June 27, 2019 CNA Daily News 0

Rome, Italy, Jun 27, 2019 / 01:19 pm (CNA).- The Global Rosary Relay aims to have 1 billion Hail Marys said for the sanctification of priests June 28, the feast of the Sacred Heart of Jesus.

“This is the world family all joining together as one on Friday and praying for the sanctification of our priests,” Global Rosary Relay founder and organizer Marion Mulhall told CNA June 27.

With prayer locations in more than 70 countries this year, the relay is carefully timed with the recitation of the rosary every half hour.

The relay begins with the joyful mysteries in South Korea and then is passed off to Russia for the luminous mysteries, followed by the sorrowful mysteries in China before continuing on to India, Vietnam, the United Arab Emirates, Uganda, Israel, and many other countries across Europe and the Americas.

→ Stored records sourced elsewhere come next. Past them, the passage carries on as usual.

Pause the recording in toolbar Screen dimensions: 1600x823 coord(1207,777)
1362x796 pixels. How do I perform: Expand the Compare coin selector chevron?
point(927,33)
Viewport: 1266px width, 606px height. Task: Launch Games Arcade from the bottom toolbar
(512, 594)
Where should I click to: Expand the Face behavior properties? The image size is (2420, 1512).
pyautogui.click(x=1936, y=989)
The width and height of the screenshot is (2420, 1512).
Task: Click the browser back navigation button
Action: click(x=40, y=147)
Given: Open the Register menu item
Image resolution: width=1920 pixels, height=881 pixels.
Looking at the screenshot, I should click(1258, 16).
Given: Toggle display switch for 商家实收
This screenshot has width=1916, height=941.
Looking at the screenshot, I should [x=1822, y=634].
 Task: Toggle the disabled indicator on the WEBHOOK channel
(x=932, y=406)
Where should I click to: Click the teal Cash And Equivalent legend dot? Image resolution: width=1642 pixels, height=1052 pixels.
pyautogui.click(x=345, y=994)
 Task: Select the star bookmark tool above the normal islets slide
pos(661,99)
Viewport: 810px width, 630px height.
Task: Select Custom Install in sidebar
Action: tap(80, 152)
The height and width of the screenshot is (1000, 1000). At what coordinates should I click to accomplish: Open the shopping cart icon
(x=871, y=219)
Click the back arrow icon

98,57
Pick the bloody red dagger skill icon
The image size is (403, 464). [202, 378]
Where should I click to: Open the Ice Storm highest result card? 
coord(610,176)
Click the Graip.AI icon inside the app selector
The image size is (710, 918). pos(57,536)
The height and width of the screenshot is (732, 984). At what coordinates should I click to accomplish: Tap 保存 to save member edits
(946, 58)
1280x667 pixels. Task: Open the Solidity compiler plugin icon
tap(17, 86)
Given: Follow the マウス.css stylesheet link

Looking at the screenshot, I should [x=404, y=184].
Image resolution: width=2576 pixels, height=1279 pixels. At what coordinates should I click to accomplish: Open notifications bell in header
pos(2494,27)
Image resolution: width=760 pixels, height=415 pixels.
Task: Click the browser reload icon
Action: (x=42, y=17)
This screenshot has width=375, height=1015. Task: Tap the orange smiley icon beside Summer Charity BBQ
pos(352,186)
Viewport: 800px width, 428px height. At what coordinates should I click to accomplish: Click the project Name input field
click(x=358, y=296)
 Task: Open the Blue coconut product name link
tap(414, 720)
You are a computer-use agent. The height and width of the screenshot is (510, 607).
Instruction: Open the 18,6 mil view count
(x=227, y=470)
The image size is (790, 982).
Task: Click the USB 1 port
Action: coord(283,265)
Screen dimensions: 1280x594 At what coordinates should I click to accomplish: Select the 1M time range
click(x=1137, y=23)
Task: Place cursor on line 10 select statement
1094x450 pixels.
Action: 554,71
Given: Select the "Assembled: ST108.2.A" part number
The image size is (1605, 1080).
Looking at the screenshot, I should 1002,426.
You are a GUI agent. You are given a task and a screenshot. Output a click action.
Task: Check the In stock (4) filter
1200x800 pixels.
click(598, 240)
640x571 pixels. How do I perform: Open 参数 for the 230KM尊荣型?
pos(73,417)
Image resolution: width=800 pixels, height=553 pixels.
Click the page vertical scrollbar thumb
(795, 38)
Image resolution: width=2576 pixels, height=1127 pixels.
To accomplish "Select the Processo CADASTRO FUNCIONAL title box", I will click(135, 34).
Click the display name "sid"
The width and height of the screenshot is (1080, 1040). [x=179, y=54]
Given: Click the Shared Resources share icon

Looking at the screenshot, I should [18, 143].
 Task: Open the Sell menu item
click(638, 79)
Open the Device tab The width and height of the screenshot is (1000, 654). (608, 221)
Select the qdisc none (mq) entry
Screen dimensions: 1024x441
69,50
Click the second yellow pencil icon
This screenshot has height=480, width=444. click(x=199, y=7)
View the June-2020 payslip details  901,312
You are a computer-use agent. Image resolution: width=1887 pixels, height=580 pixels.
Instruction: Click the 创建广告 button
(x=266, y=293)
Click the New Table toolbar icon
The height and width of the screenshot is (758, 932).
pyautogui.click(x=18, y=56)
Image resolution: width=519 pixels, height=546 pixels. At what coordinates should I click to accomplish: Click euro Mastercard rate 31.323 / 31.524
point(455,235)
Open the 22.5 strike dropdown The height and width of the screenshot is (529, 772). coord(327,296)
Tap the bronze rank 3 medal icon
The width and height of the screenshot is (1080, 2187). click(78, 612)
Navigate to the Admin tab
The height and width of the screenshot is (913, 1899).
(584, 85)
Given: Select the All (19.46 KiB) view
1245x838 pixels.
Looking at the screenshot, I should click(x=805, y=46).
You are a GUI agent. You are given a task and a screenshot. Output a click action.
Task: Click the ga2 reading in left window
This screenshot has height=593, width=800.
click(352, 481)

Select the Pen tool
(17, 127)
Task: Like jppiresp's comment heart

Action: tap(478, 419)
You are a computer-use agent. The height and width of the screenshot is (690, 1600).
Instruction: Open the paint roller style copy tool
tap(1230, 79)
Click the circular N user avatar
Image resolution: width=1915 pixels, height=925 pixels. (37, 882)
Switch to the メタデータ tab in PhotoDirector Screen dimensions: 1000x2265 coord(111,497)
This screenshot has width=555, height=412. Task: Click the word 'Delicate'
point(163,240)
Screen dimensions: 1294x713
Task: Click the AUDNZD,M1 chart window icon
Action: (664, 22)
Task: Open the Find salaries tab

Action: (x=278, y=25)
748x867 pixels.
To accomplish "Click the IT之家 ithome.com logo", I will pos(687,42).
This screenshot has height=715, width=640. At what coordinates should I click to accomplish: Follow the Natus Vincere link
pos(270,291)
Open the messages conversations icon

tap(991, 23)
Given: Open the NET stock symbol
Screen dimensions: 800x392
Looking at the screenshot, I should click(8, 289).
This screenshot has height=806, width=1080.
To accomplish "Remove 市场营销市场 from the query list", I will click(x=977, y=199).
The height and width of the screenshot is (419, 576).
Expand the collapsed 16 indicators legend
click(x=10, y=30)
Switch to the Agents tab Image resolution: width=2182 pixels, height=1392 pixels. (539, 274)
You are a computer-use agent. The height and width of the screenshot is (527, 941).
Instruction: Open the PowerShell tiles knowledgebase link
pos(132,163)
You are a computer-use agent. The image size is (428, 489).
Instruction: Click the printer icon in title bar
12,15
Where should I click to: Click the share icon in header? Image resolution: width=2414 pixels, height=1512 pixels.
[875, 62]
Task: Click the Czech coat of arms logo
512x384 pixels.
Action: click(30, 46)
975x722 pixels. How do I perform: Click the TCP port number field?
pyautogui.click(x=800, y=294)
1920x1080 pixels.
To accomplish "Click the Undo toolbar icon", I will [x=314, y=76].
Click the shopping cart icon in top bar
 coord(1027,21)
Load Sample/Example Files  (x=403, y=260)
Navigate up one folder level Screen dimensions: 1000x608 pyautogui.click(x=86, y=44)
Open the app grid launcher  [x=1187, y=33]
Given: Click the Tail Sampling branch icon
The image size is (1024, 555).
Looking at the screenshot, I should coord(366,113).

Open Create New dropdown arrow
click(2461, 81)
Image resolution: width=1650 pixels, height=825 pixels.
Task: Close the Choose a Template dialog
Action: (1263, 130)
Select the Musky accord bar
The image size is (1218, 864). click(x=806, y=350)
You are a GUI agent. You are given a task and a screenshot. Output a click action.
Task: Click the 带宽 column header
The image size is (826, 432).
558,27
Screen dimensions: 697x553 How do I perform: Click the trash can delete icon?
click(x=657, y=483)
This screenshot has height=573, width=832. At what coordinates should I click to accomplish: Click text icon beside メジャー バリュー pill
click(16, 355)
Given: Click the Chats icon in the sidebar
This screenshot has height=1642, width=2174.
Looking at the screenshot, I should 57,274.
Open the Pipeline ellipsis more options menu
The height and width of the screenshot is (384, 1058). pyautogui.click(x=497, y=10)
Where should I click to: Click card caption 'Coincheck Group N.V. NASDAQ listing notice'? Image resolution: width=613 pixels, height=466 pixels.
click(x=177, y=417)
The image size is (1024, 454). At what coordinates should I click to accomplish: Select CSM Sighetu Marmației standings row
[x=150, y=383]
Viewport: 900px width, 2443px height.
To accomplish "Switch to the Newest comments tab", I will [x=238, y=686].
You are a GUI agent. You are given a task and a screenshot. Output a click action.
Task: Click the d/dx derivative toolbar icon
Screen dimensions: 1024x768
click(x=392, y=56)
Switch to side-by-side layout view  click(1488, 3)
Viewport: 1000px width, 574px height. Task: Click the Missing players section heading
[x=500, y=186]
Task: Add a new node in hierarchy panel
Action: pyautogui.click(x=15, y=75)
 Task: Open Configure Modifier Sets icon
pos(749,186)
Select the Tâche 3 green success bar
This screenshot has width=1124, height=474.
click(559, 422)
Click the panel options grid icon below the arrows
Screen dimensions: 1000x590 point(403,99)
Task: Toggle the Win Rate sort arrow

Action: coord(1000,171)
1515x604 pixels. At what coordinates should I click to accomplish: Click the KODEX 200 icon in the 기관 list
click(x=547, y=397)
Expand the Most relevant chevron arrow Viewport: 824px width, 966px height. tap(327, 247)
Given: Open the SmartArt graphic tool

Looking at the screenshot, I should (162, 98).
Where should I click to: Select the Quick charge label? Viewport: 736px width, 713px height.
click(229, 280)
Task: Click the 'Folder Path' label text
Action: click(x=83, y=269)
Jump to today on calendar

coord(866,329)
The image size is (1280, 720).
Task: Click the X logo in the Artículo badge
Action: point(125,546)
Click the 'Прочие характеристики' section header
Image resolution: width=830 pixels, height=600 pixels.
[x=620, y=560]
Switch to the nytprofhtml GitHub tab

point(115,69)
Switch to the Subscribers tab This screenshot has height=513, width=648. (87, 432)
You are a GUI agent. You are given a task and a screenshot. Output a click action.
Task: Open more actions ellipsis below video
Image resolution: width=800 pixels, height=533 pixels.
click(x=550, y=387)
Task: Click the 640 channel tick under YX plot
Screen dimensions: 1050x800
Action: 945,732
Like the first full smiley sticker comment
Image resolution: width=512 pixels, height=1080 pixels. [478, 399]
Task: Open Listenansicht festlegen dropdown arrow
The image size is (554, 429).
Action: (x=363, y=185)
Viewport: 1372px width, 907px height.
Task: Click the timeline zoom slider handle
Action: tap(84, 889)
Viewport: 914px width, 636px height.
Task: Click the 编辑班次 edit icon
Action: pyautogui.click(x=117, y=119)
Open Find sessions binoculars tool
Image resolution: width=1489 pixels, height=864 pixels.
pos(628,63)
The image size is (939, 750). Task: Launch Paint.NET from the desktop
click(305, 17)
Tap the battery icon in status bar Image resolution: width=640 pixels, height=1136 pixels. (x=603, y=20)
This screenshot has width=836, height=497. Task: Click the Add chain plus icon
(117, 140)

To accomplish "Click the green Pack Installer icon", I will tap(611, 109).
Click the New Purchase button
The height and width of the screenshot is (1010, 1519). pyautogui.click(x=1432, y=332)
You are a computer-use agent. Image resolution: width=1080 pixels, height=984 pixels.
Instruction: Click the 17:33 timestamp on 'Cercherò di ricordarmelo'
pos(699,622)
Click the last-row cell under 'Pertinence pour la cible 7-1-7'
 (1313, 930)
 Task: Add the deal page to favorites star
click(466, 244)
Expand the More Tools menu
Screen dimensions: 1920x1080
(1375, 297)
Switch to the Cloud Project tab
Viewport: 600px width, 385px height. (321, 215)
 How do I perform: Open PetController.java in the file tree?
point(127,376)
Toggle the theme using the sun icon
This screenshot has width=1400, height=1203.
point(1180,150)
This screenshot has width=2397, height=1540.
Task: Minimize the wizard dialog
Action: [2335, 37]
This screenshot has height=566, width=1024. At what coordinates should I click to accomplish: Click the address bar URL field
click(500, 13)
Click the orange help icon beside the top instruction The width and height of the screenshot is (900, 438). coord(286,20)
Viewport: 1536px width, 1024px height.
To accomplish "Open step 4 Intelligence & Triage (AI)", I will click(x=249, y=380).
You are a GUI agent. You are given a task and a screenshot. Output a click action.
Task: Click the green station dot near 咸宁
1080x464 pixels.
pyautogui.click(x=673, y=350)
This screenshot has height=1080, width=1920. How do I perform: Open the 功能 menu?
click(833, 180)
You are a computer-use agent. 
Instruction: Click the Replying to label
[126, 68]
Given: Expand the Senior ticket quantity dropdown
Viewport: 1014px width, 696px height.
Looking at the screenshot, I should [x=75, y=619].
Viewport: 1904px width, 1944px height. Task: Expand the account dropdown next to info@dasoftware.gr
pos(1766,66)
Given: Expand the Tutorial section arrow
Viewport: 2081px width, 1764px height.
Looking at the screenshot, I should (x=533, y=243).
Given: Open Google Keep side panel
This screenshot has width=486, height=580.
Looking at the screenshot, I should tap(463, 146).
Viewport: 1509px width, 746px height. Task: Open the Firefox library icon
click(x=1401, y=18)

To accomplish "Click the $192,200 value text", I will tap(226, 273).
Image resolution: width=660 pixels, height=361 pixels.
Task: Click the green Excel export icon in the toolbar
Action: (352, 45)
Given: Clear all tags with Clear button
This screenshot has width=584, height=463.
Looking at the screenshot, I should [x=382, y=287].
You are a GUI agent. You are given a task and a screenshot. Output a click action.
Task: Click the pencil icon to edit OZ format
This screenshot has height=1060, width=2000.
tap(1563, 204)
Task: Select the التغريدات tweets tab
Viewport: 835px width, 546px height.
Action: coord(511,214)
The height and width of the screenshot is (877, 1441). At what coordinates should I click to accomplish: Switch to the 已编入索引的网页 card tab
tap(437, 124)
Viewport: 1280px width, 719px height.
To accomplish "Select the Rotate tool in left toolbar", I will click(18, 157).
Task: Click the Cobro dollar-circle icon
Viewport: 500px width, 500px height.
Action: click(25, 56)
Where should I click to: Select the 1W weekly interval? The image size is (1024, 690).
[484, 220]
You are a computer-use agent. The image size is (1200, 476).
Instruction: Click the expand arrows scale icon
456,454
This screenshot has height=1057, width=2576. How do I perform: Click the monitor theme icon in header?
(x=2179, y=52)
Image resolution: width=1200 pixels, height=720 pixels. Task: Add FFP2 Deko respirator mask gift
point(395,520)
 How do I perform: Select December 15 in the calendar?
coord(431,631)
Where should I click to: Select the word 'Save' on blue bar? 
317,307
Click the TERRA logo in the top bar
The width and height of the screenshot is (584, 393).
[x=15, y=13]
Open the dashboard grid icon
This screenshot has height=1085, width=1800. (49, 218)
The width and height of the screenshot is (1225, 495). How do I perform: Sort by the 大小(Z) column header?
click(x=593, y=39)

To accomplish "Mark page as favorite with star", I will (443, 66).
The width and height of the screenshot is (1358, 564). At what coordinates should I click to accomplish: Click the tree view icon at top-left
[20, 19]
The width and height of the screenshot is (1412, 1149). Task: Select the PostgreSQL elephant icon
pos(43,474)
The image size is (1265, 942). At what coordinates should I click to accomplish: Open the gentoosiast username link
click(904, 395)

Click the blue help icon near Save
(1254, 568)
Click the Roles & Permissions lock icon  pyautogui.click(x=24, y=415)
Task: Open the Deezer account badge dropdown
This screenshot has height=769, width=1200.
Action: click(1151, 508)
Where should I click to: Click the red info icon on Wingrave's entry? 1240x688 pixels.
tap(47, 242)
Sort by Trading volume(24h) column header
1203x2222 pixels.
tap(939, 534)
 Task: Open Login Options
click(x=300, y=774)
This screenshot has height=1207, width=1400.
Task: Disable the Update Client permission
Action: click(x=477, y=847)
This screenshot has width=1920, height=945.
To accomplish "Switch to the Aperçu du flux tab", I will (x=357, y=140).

“Ten years ago when we began the global rosary relay, we had 24 single locations in 24 countries for the 24 hour clock. This year we have 255 single prayer locations in every single corner of the planet,” Mulhall said. “The whole world is in prayer the whole day.”

“Anybody who prays the rosary on Friday — it doesn’t matter what time it is or where they are — can be pretty much guaranteed that they are joining, even if they may not realize it, with a participating prayer location around the world,” she said.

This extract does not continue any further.